They could be the final U.S. casualties of Operation Enduring Freedom that will end on Dec. 31. Since the first U.S. troops entered Afghanistan in late 2001, a total of 2,356 U.S., 453 British and 675 coalition troops have been killed, according to the website icasualties.org.
More than 70 of the deaths came from so-called “insider attacks” – attacks in which Afghan soldiers and police turned their weapons on coalition troops. In response, U.S. troops resorted to “guardian angels,” meaning that at least one of them was to be armed whenever they were in the presence of Afghans.
In August, Maj. Gen. Harold Greene, deputy commander of the Combined Security Transition Command, was killed in an insider attack in Kabul. He was the highest ranking officer killed in the war.
Despite the violence, the Pentagon and Army Gen. John F. Campbell, the U.S. and NATO commander in Afghanistan, have consistently maintained that the attacks were sporadic and were to be expected. They have also maintained that the Afghan National Security Forces (ANSF) have consistently shown the mettle to deal with the Taliban.
“Yes, there's been some sporadic violence inside Kabul,” Rear Adm. John Kirby, the Pentagon press secretary, said at a briefing earlier this week. “I'm not minimizing that, but that's also somewhat expected as the mission gets ready to come to an end there, that the Taliban would try to do this to divert attention from the fact that real progress has been made.”
Afghan military casualty rate ‘not sustainable’
The progress Kirby spoke of came at a heavy cost to the ANSF. Last month, Army Lt. Gen. Joseph Anderson, the commander of the International Security Assistance Force Joint Command, told Pentagon reporters that ANSF had suffered nearly 9,000 fatalities since the beginning of 2013.
The casualty rate was “not sustainable,” Anderson said. He also told the New York Times earlier this month that he was leaving Afghanistan in doubt on the nation’s future.
“I don’t know if I’m pessimistic or optimistic,” Anderson said. “The fact that we are in less places, the fact that there are less of us as a coalition, is obviously concerning.”
Anderson’s doubts have been echoed in several polls going back to 2009 showing that a majority of Americans believe that the Afghan war was not worth fighting.
U.S. troops were also pessimistic on Afghanistan. A Military Times survey of troops earlier this week showed that more than 63 percent felt that U.S. efforts in Afghanistan were “not likely to succeed.”

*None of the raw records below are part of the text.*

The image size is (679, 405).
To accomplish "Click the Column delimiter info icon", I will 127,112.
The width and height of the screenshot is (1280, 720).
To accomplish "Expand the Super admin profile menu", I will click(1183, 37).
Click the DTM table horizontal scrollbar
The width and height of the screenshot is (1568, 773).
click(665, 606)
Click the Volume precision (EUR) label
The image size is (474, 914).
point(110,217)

Afghan officials also question whether they will be able to cope when Operation Enduring Freedom transitions to Operation Resolute Support on Jan, 1.
Rahmatullah Nabil, the Afghan intelligence chief, told the Afghan parliament earlier this week that the recent surge of suicide bombings and attacks across the country could be attributed to the withdrawal of the allies with their high-tech gear.
Despite the warning signs, President Obama remained upbeat on the on the prospects for Afghanistan achieving stability without U.S. and NATO troops in a combat role.
Obama told troops at Joint Base McGuire-Dix-Lakehurst, New Jersey, earlier this week that at year’s end, “the transition that we’re making in Afghanistan will be complete. Afghans will take full responsibility for their security. This month, after more than 13 years, our combat mission in Afghanistan will be over.”
“Now, that doesn't mean everything is great in Afghanistan,” Obama said. “Afghanistan is still a very dangerous place. But I want you, and every American who has served in Afghanistan, to be proud of what you’ve accomplished there.”